▶ _REQUEST A_
Retype the post from "But Partner and" to "care and education.)" exactly.

▶ _PAGE TEXT_
========

“Fraud is the new business model”


I don’t like watching politics on television, even when I agree with the people I’m watching. It gives me a funny uncomfortable feeling in my stomach, and what with my whole kidney-stone situation, one more abdominal complaint is not what I need.

 

But Partner and I happened upon a good interview the other day: Bill Moyers (whom I respect immensely) interviewing Bernie Sanders, the Independent Senator from Vermont. (I capitalize “Independent” on purpose; that’s his political affiliation. He generally caucuses with the Democrats, but he’s very much his own person. He identifies himself with the Scandinavian Socialists, believing with them that the purpose of a government is to ensure quality of life for its citizens, including essential human services like health care and education.)

 

Bernie was passionate and brilliant in the interview, as he generally is. Along the way, he spoke of Wall Street and the various feeble attempts that have been made to regulate it, and said this: “Fraud is the new business model.”

 

Both Partner and I nearly leapt out of our chairs when he said this. It’s such a perfect description of the current situation in the business world. In a word: the wealthy are using every means necessary to maintain and increase their wealth. Taxes are not for them.  (They’re “job creators,” so we mustn’t rile them up.) They don’t like government regulation either, which naturally drives up their expenses. They are not keen on paying benefits for their employees either, nor are they in love with the minimum wage.

========

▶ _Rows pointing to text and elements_

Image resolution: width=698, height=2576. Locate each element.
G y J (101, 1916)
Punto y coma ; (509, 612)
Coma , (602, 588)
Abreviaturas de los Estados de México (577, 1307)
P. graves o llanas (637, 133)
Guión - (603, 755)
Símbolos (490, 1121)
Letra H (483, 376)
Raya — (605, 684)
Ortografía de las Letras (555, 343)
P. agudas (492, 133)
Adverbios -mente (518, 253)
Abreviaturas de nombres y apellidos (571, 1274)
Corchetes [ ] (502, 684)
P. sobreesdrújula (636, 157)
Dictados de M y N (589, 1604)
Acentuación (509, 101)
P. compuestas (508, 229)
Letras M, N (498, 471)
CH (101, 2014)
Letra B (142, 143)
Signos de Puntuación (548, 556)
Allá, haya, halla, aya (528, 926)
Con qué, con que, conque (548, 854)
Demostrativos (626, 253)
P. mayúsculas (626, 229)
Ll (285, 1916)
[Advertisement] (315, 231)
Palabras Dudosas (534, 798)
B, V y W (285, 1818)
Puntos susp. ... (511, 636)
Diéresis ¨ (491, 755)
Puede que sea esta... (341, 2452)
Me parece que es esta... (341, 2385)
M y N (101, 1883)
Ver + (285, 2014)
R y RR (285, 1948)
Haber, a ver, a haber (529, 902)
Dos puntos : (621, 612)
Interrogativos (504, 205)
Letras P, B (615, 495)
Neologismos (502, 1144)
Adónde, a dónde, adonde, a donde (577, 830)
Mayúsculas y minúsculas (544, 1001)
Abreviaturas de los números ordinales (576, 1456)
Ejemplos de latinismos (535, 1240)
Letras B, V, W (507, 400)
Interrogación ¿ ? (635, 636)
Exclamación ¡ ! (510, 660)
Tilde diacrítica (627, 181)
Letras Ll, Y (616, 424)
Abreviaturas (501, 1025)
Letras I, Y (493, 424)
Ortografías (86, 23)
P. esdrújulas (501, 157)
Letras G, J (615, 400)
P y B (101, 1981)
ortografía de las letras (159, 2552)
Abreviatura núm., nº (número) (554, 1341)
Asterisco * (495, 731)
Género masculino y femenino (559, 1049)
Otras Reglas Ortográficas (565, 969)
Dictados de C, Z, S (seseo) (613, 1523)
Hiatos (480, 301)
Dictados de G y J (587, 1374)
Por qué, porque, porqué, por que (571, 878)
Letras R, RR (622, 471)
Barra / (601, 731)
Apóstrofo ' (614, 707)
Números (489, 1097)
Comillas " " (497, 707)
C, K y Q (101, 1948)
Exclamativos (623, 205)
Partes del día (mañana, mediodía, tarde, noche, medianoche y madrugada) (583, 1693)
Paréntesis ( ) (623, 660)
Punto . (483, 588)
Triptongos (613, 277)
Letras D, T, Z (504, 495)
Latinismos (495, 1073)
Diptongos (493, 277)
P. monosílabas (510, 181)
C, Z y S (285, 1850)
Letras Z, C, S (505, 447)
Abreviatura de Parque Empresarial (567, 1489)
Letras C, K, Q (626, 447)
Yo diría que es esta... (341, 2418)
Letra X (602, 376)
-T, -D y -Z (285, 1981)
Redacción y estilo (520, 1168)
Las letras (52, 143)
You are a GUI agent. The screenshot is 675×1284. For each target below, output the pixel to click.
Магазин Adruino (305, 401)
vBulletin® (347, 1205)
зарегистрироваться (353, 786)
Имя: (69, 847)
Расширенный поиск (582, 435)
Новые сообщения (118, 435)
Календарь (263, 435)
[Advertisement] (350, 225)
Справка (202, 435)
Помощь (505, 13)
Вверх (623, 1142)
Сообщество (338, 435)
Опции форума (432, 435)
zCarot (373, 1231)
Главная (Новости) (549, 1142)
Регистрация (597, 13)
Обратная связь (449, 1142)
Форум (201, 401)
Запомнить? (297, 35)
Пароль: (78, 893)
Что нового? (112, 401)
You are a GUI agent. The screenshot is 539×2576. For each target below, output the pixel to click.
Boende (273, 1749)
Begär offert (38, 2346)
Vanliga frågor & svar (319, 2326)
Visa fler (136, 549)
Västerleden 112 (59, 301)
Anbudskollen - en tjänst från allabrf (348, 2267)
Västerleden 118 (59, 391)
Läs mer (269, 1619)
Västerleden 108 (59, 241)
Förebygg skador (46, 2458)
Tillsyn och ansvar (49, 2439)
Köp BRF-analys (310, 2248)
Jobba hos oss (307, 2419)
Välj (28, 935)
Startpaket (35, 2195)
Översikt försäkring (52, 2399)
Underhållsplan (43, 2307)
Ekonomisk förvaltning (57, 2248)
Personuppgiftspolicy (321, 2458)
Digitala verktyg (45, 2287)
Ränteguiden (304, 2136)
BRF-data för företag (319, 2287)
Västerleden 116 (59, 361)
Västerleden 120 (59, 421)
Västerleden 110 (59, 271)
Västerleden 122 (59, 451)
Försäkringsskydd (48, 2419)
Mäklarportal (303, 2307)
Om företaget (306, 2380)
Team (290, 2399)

========

▶ _REQUEST B_
In the rows, from the line with "Västerleden 116 (59, 361)" through the final row, change "Västerleden" to "Storgatan" and give only those lines again, with nothing else altered.

▶ _OUTPUT A_
But Partner and I happened upon a good interview the other day: Bill Moyers (whom I respect immensely) interviewing Bernie Sanders, the Independent Senator from Vermont. (I capitalize “Independent” on purpose; that’s his political affiliation. He generally caucuses with the Democrats, but he’s very much his own person. He identifies himself with the Scandinavian Socialists, believing with them that the purpose of a government is to ensure quality of life for its citizens, including essential human services like health care and education.)

▶ _OUTPUT B_
Storgatan 116 (59, 361)
Storgatan 120 (59, 421)
Storgatan 110 (59, 271)
Storgatan 122 (59, 451)
Försäkringsskydd (48, 2419)
Mäklarportal (303, 2307)
Om företaget (306, 2380)
Team (290, 2399)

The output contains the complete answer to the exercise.